— WRITTEN TASKS —
- A) Answer these questions using the notes on reading, writing, and painting.
(i) What two qualities of books before the nineteenth century are given?
(ii) How many times at minimum does the non-fiction editor read things?
(iii) Which word is called archaic?
- B) Decide whether each statement agrees with the notes on reading, writing, and painting.
(i) Cutting the first and last stanzas can improve the first draft of a poem by 80%.
(ii) "Intense" is described as an archaic word.
(iii) The holly tree is called important in itself.
- C) Proceed with the notes on reading, writing, and painting, starting after their final sentence.

— SOURCE PASSAGE —
+---+

” … reading “intensively” [was] the common practice of most readers before the nineteenth century, when books, which were scarce and expensive, were often read aloud and many times over. As reading materials—not just books, but newspapers, magazines, and ephemera—proliferated, more recent centuries saw the rise of reading “extensively”: we read these materials once, often quickly, and move on.”
I have favourite fiction books I have read many times, favourite films/series I have watched many times, and favourite reference books. Wearing my non-fiction editor hat, I read things at least three times, first for the gist, second to line-edit, third to check my edit. Maybe it’s inevitable that I revisit subjects and locations to paint them time and again, looping around and coming back to things with myself being the variable not the constant.
Random fact: “Extense” is an archaic word. “Intense” we still use.
” …you can take the first draft of any poem and improve it 80% by lopping off the first and last stanzas.
“… with the first stanza we are struggling to get the creative juices flowing; by the end of the poem we are so enamored with what we are doing that we don’t want to stop
“… what do we agonize over most when writing a piece? The first sentence, the first paragraph, the first scene. Jump in, don’t worry about it; assume you’ll throw this part out when you revise, anyway.”
“If the subject matter were the most important part of a painting, then you would no longer need to paint.
“… everything under the sun has already been painted. The humble holly tree is not itself important, but how your perceptions are used to interpret those impressions through paint is what matters most.” Suzanne Brooker, “Elements of Landscape Oil Painting”, p10
Worry Focus less about what you’re painting and more on how you’re painting it.

+---+

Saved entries
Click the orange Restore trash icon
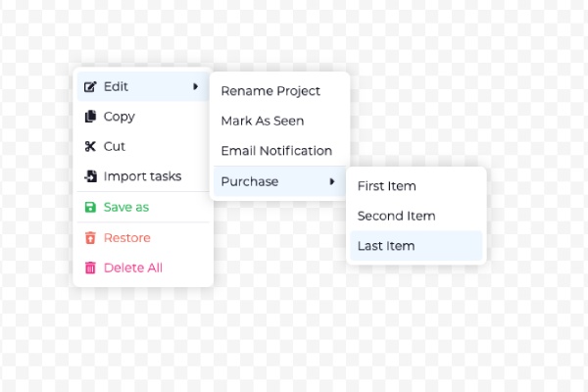Image resolution: width=588 pixels, height=392 pixels. (x=90, y=238)
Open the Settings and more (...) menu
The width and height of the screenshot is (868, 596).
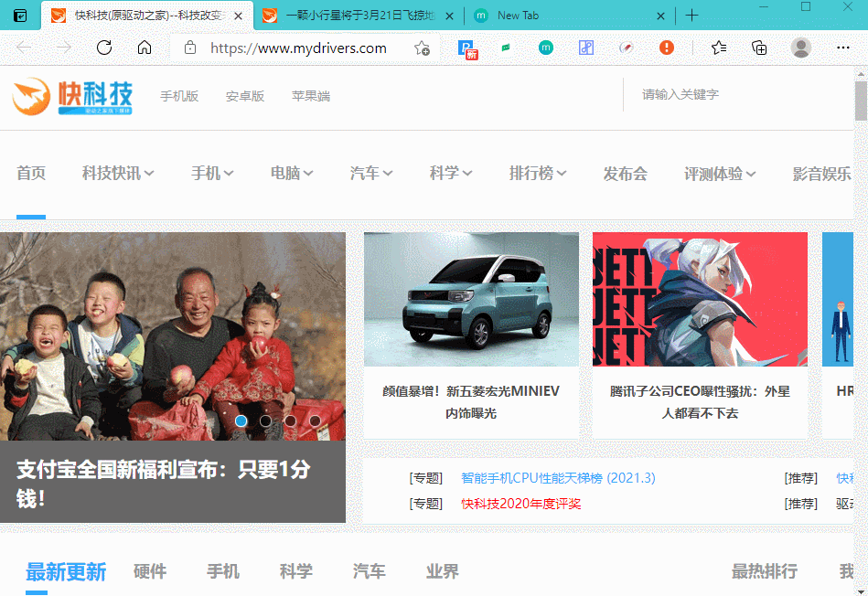(x=842, y=48)
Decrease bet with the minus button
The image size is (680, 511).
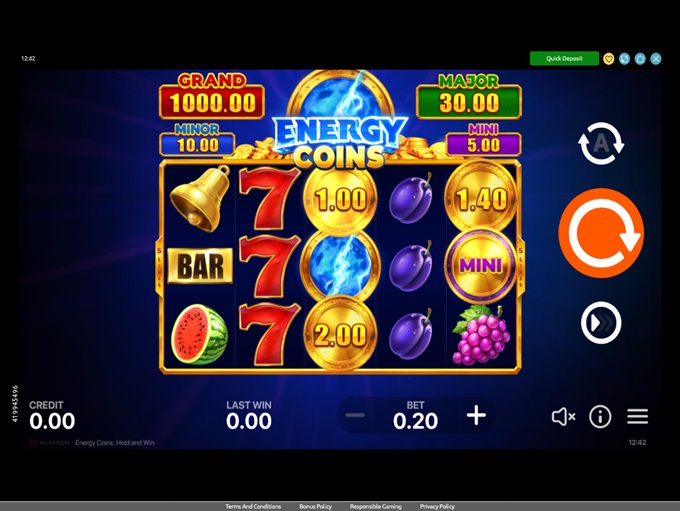[x=355, y=415]
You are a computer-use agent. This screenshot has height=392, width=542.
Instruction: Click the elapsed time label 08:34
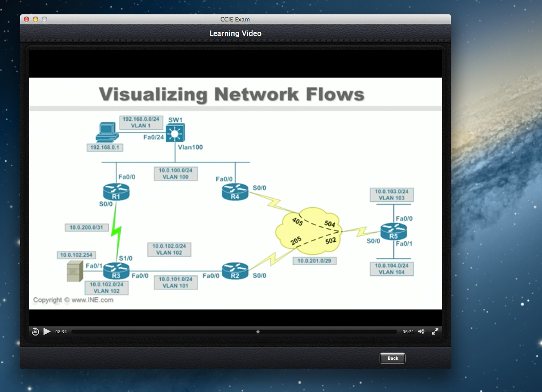pos(61,331)
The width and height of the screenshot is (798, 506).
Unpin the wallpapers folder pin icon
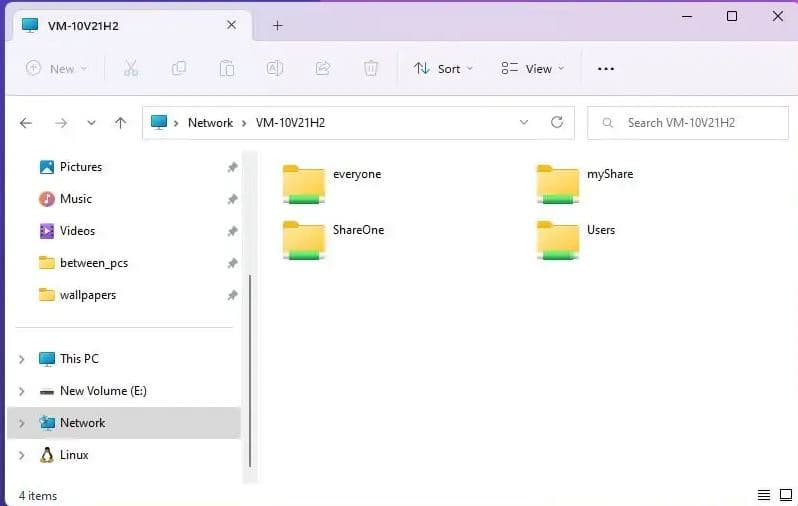point(232,295)

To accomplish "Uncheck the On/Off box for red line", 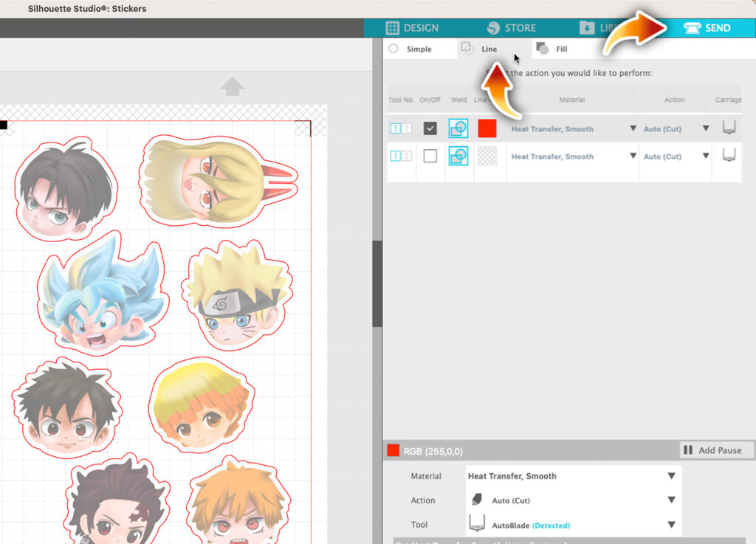I will point(430,128).
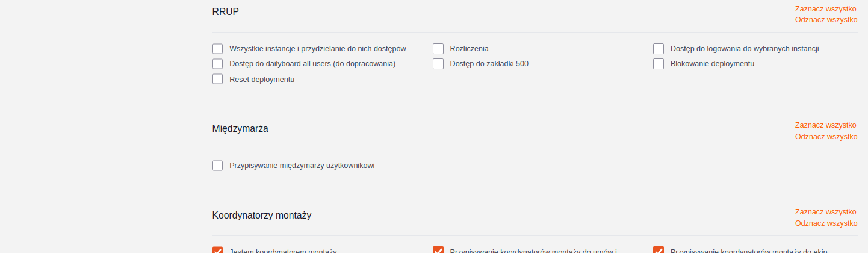
Task: Click 'Odznacz wszystko' in the RRUP section
Action: pos(826,20)
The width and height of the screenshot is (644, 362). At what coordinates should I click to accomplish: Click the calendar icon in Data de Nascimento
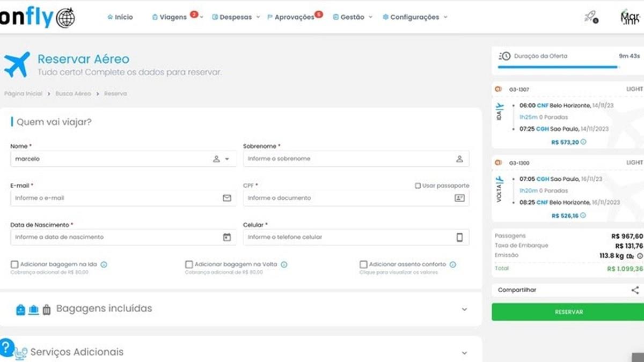click(x=226, y=237)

+---+

— ANSWERS —
- A)
(i) They were scarce and expensive.
(ii) At least three times.
(iii) "Extense."

- B)
(i) Yes: "you can take the first draft of any poem and improve it 80% by lopping off the first and last stanzas."
(ii) No: "“Extense” is an archaic word. “Intense” we still use."
(iii) No: "The humble holly tree is not itself important"

- C)
“If you can’t quite capture what you’re seeing yet, write down your observations. Draw an arrow pointing to the part of the drawing … record what you are learning.” Danny Gregory,How to Draw Without Talent, page 67
“Yet” is perhaps the most vital tool in our pencilbox. It shifts a negative into the optimistic: “I can’t” vs “I can’t, yet”.
It’s not a measure of time. It’s a statement of belief.
“Yet” may happen next week, next year, years from now, or tomorrow. Yet may take longer than we wish, or it may surprise us. There’s no way to know for certain, but if you leave off the “yet”, you leave off any possibility that it will happen, because believing in yourself is the first step.
We find it so easy to believe we’ll fail. Have the same degree of conviction in your “yet”.
“…the vernacular of the sketchbook is the unintended, the improvised, the hasty, the un-fussy — the value of all that matures nicely and richly rewards looking back.
“…The more intimately you treat your sketchbook and the more uninhibited you are within it, the more value it will offer you. Accept that it will look very weird to spies. Christopher Butler, on Twitter 15 Aug 19
A sketchbook is a repository, a thoughts/ideas/words/drawings bank. But not a dictionary, all the information lined up alphabetically in neat columns. It’s a reflection of life in all its influences, uncertainties, unclarifiable messy chaos.
People can ask to see it. You can offer it to others to page through. But you are not responsible for what others get from looking at it and don’t have to justify nor explain it.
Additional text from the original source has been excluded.